In a notice to customers, which has been filed with California's Attorney General's office, the bank says: "HSBC became aware of online accounts being accessed by unauthorized users between October 4, 2018 and October 14, 2018.
"When HSBC discovered your online account was impacted, we suspended online access to prevent further unauthorized entry of your account."
Among the information which may have been accessed is full names, mailing addresses, phone numbers, email addresses, dates of birth, account numbers, account types, account balances, transaction history, payee account information, and statement history.
HSBC has not provided exact details on how many customers are affected but Finextra understands that it is less than one per cent of US online accounts. The bank also believes that personal information obtained from sources other than HSBC was used. This may have included passwords from other non-HSBC accounts, aka, “credential stuffing.”

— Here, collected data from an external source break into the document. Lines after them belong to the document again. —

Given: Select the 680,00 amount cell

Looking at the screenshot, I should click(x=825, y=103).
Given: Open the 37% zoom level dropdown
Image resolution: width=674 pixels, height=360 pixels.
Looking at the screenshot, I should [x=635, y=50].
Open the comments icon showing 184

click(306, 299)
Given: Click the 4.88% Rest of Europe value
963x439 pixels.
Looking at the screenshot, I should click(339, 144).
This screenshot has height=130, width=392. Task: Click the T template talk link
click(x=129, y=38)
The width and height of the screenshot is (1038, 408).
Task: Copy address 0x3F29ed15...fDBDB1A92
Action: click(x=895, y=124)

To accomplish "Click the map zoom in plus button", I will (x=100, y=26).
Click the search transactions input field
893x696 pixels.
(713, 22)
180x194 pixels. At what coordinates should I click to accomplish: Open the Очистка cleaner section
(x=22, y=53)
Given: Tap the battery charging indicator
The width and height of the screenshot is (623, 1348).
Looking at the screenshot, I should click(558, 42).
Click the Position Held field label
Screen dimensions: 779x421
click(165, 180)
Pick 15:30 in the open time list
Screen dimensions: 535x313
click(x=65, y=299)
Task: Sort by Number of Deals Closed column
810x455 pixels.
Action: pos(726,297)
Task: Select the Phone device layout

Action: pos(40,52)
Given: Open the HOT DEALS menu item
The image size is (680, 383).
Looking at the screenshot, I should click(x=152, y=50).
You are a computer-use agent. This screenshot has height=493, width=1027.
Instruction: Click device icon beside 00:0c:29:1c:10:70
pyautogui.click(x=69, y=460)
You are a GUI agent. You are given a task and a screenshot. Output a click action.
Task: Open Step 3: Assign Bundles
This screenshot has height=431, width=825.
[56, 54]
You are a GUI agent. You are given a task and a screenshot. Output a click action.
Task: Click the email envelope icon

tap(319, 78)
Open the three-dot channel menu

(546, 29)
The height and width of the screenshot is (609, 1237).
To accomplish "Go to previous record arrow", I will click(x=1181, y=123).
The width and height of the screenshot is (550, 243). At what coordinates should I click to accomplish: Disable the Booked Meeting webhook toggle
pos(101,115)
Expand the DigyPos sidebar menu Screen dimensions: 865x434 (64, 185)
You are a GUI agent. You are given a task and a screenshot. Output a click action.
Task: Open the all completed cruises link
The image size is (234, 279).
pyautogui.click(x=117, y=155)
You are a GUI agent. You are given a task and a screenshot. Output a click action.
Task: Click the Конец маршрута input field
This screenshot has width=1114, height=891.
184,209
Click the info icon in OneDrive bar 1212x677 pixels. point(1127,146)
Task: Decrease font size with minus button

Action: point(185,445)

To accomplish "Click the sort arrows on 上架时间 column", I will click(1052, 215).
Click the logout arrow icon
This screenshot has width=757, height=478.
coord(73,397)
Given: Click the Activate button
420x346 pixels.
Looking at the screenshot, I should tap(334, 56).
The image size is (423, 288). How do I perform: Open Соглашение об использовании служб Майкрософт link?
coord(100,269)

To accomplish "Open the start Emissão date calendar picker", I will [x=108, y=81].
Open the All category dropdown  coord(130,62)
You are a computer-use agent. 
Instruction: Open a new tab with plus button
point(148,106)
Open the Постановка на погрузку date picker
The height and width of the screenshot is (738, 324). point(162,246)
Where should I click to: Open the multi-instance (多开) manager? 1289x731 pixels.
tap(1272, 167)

The bank says customers may have received a call or email from it to assist with resetting login details and that, "out of an abundance of caution", it is offering those affected a free year-long subscription to the Identity Guard credit monitoring and ID theft protection service.
In a statement, Rob Sherman, US head, media relations, HSBC, says: "HSBC regrets this incident, and we take our responsibility for protecting our customers very seriously. We responded to this incident by fortifying our log-on and authentication processes, and implemented additional layers of security for digital and mobile access to all personal and business banking accounts.
"We have notified those customers whose accounts may have experienced unauthorized access, and are offering them one year of credit monitoring and identify theft protection service."
Commenting on the news, Ilia Kolochenko, CEO of web security company High-Tech Bridge, says: "The bank's reaction is relatively prompt, proposed remediation seems to be technically adequate for the incident.
"This will, however, unlikely exonerate them from private lawsuits and, perhaps, even a class action by disgruntled customers and privacy watchdogs."